Objective: Render everything from the line containing "The image size is (1568, 234)." down to the line containing "[x=261, y=15]" as a numbered list, omitting any blank lines.

+--

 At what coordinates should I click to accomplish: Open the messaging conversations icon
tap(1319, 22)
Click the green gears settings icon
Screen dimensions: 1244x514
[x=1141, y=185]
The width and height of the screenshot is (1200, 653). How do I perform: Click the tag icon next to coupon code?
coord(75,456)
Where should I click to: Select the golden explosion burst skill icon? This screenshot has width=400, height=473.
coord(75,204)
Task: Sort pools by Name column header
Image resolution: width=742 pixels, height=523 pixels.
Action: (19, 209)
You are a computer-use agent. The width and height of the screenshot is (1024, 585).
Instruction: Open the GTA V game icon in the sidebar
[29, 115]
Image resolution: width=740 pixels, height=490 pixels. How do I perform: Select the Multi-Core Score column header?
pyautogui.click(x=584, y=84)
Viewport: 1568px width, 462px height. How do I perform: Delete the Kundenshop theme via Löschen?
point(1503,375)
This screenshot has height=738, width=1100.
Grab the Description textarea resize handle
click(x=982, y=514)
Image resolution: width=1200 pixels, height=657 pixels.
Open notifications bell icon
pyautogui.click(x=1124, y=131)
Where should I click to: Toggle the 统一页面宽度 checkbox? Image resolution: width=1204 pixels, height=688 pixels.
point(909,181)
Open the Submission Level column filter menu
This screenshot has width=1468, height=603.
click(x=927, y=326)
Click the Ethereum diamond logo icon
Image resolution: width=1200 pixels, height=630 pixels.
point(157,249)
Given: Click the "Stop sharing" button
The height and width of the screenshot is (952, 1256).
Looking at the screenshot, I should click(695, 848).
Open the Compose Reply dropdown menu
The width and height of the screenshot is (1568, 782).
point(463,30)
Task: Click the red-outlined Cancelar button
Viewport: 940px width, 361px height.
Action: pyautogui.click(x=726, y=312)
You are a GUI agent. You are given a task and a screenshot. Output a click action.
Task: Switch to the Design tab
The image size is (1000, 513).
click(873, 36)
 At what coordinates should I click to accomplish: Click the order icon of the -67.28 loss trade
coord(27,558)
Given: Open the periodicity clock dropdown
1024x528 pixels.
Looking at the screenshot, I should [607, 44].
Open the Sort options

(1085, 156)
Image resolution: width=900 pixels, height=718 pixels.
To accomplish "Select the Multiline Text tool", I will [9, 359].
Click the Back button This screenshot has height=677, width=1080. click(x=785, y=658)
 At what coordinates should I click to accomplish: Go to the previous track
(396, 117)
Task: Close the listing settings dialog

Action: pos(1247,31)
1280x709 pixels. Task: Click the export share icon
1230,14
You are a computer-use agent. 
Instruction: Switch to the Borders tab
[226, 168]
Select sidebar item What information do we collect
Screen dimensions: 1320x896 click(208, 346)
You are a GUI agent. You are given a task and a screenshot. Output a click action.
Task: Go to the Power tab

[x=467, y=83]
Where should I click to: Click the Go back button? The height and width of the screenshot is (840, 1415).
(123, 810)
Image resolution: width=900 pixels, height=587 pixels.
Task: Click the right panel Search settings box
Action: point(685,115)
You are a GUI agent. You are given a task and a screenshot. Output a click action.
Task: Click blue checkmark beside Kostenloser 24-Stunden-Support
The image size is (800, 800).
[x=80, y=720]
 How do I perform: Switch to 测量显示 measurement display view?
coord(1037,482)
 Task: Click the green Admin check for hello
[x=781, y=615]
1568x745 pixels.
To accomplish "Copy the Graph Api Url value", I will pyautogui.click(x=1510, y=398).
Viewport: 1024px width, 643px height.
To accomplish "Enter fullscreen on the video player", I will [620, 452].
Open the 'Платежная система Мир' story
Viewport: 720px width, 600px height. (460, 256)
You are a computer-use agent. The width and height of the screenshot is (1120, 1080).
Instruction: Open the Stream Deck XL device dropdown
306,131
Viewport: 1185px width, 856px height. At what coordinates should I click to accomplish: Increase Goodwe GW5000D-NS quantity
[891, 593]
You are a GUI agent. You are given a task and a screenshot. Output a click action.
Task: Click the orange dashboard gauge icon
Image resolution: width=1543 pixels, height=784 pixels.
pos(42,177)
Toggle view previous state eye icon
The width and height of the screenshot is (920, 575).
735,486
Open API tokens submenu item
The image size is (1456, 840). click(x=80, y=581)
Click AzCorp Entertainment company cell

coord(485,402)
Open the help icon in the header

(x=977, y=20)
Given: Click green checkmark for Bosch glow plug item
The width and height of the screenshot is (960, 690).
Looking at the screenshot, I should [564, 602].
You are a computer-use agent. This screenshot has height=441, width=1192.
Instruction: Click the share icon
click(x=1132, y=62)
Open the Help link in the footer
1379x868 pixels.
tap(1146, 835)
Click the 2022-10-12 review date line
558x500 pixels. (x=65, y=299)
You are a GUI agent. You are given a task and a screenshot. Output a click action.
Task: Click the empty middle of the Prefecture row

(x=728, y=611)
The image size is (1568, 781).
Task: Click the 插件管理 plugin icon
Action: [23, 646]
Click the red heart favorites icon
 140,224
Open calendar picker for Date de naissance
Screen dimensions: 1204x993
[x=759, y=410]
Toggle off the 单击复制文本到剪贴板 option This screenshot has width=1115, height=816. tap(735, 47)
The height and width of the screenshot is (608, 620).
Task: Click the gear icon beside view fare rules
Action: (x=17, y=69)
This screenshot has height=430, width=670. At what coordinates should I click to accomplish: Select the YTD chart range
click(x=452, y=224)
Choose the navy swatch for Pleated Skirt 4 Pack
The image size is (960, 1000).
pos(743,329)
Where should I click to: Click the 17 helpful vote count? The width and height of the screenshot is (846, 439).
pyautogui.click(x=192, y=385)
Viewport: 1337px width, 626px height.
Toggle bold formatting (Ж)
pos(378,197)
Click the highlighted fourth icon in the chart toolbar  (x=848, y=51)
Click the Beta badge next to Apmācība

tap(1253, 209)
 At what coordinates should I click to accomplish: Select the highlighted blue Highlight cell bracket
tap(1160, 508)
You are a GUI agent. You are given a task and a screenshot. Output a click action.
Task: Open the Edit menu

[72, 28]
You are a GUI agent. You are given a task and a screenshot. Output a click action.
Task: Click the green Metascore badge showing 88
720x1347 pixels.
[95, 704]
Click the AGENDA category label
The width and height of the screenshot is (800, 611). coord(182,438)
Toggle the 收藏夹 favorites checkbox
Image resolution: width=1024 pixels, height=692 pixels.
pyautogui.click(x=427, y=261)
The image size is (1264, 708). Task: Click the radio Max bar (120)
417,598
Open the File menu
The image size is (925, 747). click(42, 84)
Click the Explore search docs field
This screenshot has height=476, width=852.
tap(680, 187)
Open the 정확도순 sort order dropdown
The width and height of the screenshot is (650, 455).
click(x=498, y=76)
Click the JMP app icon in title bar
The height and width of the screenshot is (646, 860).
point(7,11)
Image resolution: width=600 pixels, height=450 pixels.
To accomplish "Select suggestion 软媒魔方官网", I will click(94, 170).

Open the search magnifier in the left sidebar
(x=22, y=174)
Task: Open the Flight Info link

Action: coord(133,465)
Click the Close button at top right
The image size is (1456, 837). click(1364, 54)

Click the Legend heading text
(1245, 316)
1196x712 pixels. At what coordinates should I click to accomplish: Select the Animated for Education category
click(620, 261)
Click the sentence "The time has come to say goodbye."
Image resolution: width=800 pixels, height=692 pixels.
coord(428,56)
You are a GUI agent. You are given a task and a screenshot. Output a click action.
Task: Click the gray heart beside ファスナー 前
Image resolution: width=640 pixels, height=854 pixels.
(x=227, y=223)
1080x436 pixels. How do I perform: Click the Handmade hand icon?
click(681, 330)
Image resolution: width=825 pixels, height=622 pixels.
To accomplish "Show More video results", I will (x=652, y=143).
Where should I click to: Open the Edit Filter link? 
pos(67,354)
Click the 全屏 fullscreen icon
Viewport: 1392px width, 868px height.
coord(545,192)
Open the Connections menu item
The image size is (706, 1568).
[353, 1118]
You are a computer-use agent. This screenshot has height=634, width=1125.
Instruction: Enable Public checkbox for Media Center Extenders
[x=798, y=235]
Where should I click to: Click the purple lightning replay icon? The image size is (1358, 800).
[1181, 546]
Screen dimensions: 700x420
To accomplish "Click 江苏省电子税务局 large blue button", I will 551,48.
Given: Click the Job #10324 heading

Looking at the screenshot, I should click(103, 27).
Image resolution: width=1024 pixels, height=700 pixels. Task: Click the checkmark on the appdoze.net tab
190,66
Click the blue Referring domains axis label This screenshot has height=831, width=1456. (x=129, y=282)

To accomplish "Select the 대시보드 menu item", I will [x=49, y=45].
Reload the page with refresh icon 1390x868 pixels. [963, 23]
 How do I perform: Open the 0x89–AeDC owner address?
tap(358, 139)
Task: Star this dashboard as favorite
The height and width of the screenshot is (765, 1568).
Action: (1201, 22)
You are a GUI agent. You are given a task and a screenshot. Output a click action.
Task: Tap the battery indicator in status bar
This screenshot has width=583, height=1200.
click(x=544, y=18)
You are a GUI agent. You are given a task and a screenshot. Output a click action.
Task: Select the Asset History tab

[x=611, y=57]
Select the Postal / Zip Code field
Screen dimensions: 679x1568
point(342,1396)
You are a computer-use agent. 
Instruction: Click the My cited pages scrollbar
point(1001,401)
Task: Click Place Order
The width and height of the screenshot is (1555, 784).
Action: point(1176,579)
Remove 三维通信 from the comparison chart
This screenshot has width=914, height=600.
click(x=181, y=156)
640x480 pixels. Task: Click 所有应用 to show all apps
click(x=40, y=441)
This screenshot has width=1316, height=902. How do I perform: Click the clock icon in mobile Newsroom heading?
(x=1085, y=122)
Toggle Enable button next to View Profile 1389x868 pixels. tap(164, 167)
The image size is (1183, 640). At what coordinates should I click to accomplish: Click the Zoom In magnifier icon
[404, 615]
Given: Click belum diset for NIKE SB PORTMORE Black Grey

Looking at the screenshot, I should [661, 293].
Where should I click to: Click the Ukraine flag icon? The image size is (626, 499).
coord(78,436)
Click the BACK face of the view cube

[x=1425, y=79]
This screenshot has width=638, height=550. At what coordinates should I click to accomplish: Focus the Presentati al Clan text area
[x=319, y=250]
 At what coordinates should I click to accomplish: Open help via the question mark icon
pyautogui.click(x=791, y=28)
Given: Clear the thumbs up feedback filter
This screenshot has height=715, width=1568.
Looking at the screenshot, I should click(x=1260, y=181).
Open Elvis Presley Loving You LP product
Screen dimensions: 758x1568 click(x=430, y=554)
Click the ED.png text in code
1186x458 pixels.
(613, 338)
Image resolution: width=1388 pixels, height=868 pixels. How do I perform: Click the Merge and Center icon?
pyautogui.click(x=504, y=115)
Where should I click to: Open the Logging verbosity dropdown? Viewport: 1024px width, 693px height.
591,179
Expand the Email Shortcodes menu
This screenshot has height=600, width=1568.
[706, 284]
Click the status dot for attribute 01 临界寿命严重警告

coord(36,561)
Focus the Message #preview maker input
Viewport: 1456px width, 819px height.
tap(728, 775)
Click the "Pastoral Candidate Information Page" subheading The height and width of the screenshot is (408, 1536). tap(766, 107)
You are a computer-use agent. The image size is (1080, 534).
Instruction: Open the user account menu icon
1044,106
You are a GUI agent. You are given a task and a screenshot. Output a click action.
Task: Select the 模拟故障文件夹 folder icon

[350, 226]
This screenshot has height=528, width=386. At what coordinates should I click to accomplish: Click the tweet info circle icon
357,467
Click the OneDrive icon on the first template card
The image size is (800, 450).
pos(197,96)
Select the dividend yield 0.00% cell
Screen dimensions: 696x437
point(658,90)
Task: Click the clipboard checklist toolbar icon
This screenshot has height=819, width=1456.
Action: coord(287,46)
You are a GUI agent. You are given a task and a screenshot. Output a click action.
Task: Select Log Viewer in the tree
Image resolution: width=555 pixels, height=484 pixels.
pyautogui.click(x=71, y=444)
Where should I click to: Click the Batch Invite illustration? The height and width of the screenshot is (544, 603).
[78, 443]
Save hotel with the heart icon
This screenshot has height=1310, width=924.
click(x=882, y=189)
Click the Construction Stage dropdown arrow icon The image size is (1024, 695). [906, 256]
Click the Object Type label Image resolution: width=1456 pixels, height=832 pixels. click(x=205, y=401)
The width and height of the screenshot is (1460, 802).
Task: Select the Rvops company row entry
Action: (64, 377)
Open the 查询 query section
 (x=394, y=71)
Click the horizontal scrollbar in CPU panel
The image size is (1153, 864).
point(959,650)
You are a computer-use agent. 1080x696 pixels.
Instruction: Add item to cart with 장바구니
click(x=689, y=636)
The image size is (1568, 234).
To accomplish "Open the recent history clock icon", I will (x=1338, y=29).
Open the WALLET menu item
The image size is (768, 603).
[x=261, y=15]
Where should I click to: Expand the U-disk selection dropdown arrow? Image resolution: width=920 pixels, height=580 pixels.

+--

Exercise response:
1. The image size is (1568, 234).
2. To accomplish "Open the recent history clock icon", I will (x=1338, y=29).
3. Open the WALLET menu item
4. The image size is (768, 603).
5. [x=261, y=15]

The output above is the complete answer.